PotteringAlong · 25/01/2020 11:09

I agree. Stop the endless activities. What would happen if you just threw them in the garden with a bowl of water and 20 glow sticks and shut the door for a bit?

Pilot12 · 25/01/2020 11:22

Why do you do so many activities? My two have spent the morning watching CBeebies in their pyjamas. We are going out for a family lunch today then going to visit the Grandparents for the afternoon.

Tomorrow morning DP will build Lego with the oldest and watch the baby at the same time. We'll have Sunday lunch then watch a movie (they'll be movie snacks to keep the oldest quiet).

In the spring and summer we just go to the park or the beach for a picnic, plenty of fresh air and exercise for the kids and it doesn't cost much (just the picnic, petrol and an ice cream).

You can play with your kids at home, that's family time too.

UndertheCedartree · 25/01/2020 11:26

Sounds very hectic! That is a hard age where they need lots of input. Is it regular clubs you go to or one off activities? If one off I would cut right down and cut a few family visits too. Think of some easy meals so you don't have lots of preparing/cleaning up. Have a pick and mix of lunch things and snacks laid out so they can help themselves. Juice cartons or a big bottle of water each out so you don't have to keep getting up and down for food/drinks. Keep things simple with toys - get one set out (train set for example). Kids often drift from one to the other if there is too much choice. Play with them for 10 minutes to get them started then let them play on their own for a bit. Build the time up gradually and if they try to get you to play just say 'Mummy is having a rest - play with your trains.
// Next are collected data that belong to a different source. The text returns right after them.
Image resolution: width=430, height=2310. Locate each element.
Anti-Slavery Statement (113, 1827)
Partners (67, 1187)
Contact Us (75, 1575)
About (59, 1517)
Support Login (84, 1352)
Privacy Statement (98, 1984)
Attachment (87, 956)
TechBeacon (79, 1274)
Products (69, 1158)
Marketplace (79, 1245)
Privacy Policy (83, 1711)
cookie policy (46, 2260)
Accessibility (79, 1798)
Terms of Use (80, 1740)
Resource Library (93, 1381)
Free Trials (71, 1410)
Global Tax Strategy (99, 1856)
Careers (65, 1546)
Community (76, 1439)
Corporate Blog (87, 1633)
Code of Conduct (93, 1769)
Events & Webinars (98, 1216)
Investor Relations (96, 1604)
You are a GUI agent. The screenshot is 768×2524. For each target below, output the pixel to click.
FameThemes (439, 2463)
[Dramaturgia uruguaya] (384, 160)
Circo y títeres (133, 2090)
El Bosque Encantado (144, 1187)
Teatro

Can you make the train go super fast?' etc Don't get anything else out til that has been packed away. Something like playdough is not too messy if they like crafty things and can be quite tactile and relaxing for you. Watch some TV with them so you can all sit down. If the youngest has a nap tell the 5 year old it is quiet time and see if he'll sit on his bed and look at books even for a short while so you all get some rest.